Radosevich's and Finch's kids work here. Their parents, Doris, 84, and Lewis, 83, take tickets in a small entrance shed when they are able.

The family did it all. A pond was drained and field dirt moved to make ramps on ground that once was a little community called Sunshine, a group of homes around a coal mine. The mine is long capped, and only a large hill of shale remains.

Family members took apart an old theater screen in Missouri, piece by piece, and moved it here.

They built the concession stand, and Radosevich did the wiring and the plumbing. He even constructed his own transmitter to relay the movie sound to car radios.

They pop the corn, grill the $2 hamburgers and wind the film on reels.

"I met my husband at the drive-in," Finch says. "We've got our heartstrings here."

Both Finch and Radosevich are die-hard baby boomers who worked in the old drive-in near Centerville before it closed in the 1980s.

Radosevich said video killed it. Then the two began operating the old Majestic Theatre on the downtown square until a multiscreen complex knocked them out of business.

A couple of years ago, Radosevich had this crazy drive-in idea.

He was working in a rock quarry. Finch was helping people with their tax forms.

But movies have always been a family passion.
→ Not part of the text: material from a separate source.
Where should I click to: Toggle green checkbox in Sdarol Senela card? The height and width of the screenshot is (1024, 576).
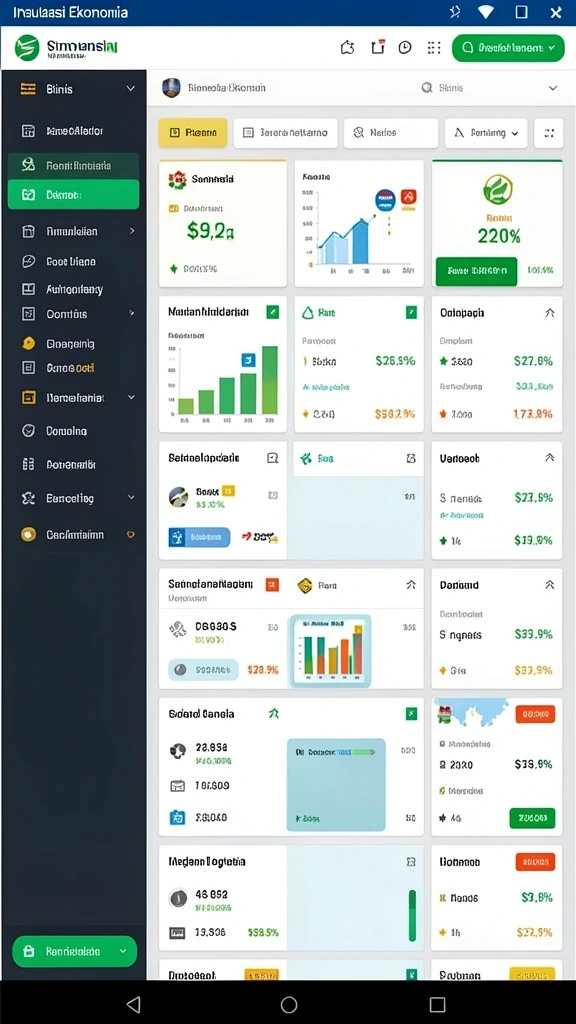point(411,714)
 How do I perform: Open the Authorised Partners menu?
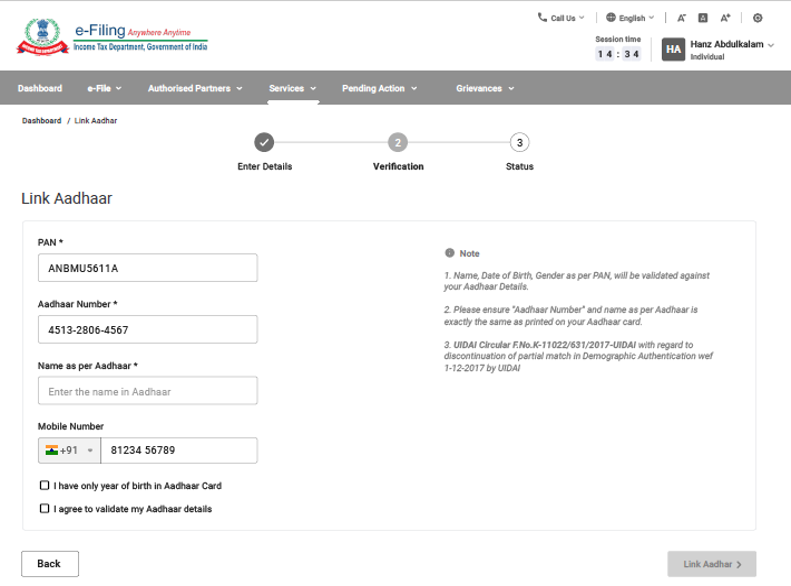195,88

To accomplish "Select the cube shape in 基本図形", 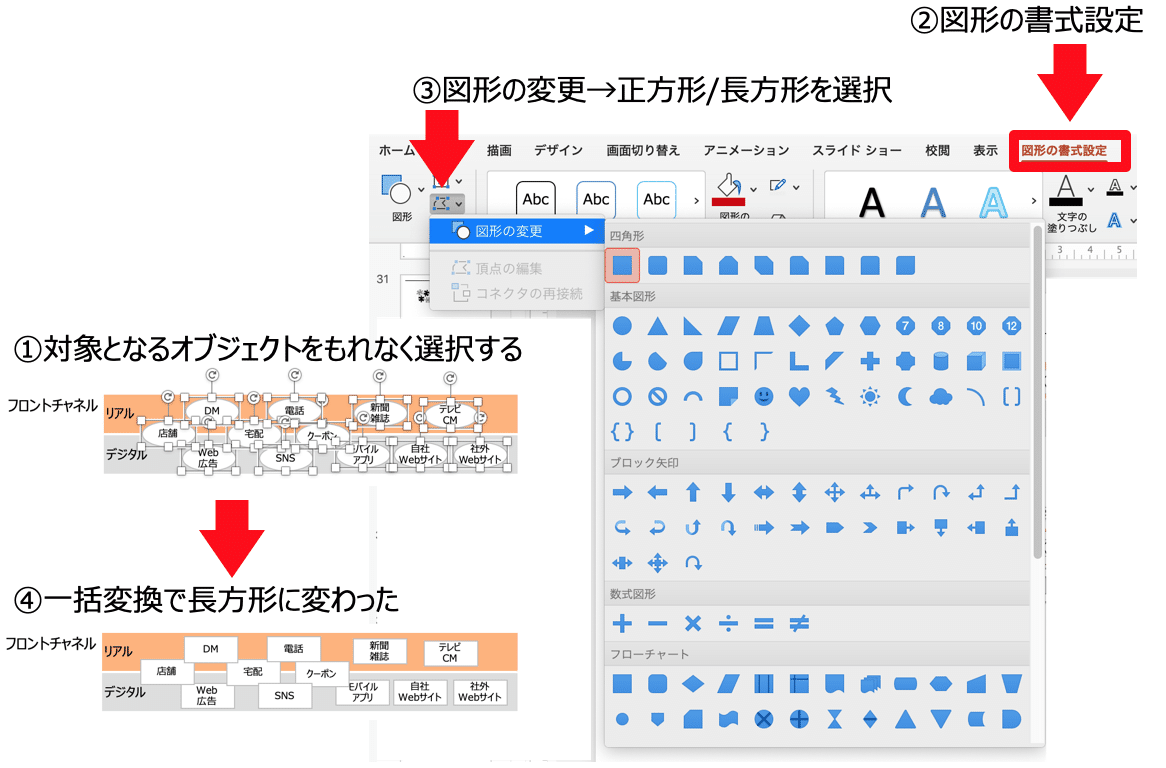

So he bought the mostly unusable land off Iowa Highway 2, a piece of the region's coal-mining past, and planned for its future.

"I wanted to do this for the people of Centerville," he said. "They need something to do, and you don't have to be rich to do it."

For a $6 ticket (free for kids age 12 and younger), one can take in a double feature for the price of a run through the fast-food window, if you bring your own popcorn and Kool-Aid.

On opening night, Lucrecia Kimm, 30, of Centerville had a Suburban stuffed with her six kids, ages 13, 12, 11, 8, 6 and 4.

"It's hard to find stuff to do with the kids that isn't expensive," she said.

Part of the industry's revival has relied on families, so most are showing films rated G, PG, or PG-13.

In the 1950s heyday, families were the primary customer, said Jim Mertz, who has owned the Valle Drive-In in Newton since 1976.

Teens took over in the 1970s and 1980s before drive-ins returned to their family niche.

It's a tough enterprise for owners, Mertz said. First-run films are expensive, and film companies often demand a longer showing than the traditional one-week drive-in theater run.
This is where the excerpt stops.